Typechecking Pointless Programs
Here we describe how to typecheck Pointless programs, by going through
each
piece that makes up a pointless program. Pointless programs consist of
record
declarations, global declarations, and function definitions. We cover
each in
turn, doing record declarations first, since they are easier, and should
be
done first. Record declarations should be done first, since we need them
to
typecheck functions and global declarations. The other part of
typechecking
is setting the position of each reference in memory.
Memory management
Luckily for the implementors of pointless, we have no pointers, and
therefore no garbage, or garbage collection. Since everything is copied
into
and out of functions, simple stack based memory management is fine. To
help us
write the code generator, in addition to verifying the type correctness of
a
program, we also need to calculate the following:
- How much space each type will occupy. We assume that Ints, Bools,
and
Strings take up 1 unit of space, and a record is as big as the sum of
all
of its components. Since pointless has no pointers, recursive data
structures will take up an infinite amount of space. Therefore we
have no
recursive types.
- The field offsets for each field in a record type.

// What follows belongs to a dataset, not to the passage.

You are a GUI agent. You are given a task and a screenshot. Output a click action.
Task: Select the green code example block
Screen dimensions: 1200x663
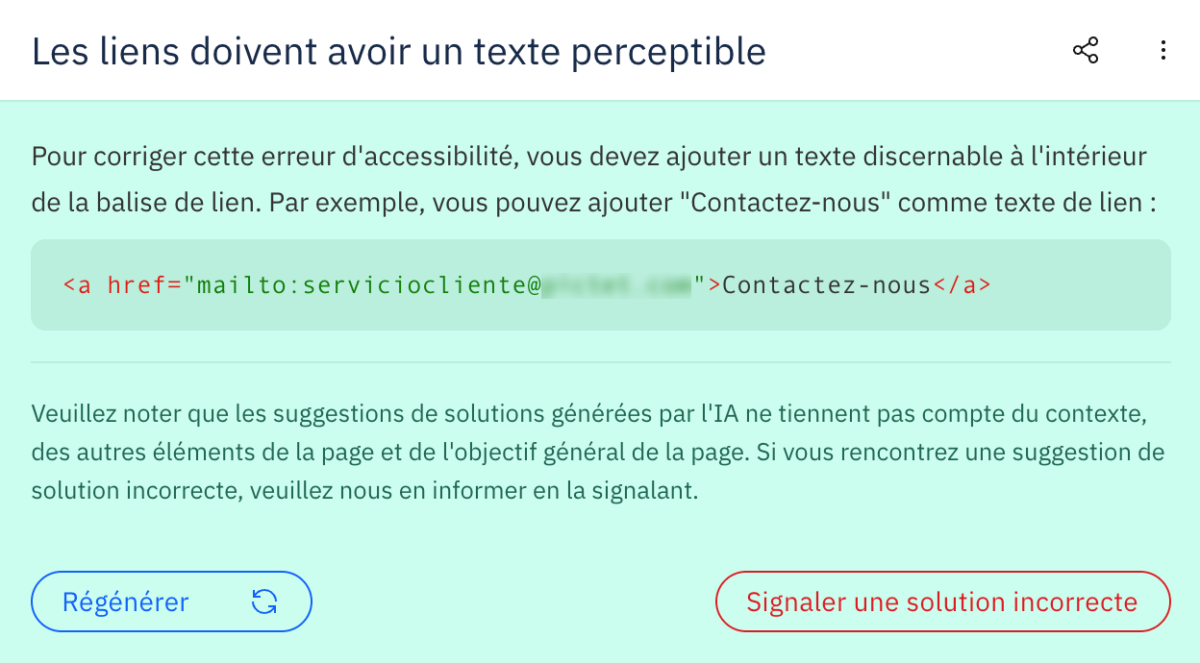pyautogui.click(x=600, y=285)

- The offset of each local variable (including formal parameters)
within the activation record of the function. For now, the offset of the
first variable should be 0, and the offset of
subsequent variables should be the sum of the sizes of the preceding
variables.
Record Declarations
When you run across a record, you need to check that it makes sense,
and
record the information, so you can use it to typecheck function
definitions
later. We need to check the for the following, when we look at record
declarations:
- Within any one record declaration, the same field name should not be
used twice.
- Fields must have valid types.
- The same type cannot be declared twice.
Notice that we need to know about all the record declarations to check
#2, above. This means you will have to typecheck record
declarations in two passes. In addition to checking records for
consistency,
you will need to store them them in order to determine if a field
reference
item.field is valid.
These are simply declarations of global variables. Their names and
types
should be entered into a table so that they can be used to typecheck
functions. Additionally, the following should be checked for each
declaration:
- No two global declarations have the same name.
- All global declarations declare variables to have valid types.
That's all there is to global declarations.
Now comes the complicated part... typechecking functions. There are a
number of steps to typechecking functions:
- Record the names of all the functions.
- Record the number and types of parameters for each function, as well
as
the return types.
NOTE: you must do these two steps first on all
functions before doing steps 3 and 4 on any of them. This is because
functions have an annoying tendency to call each other.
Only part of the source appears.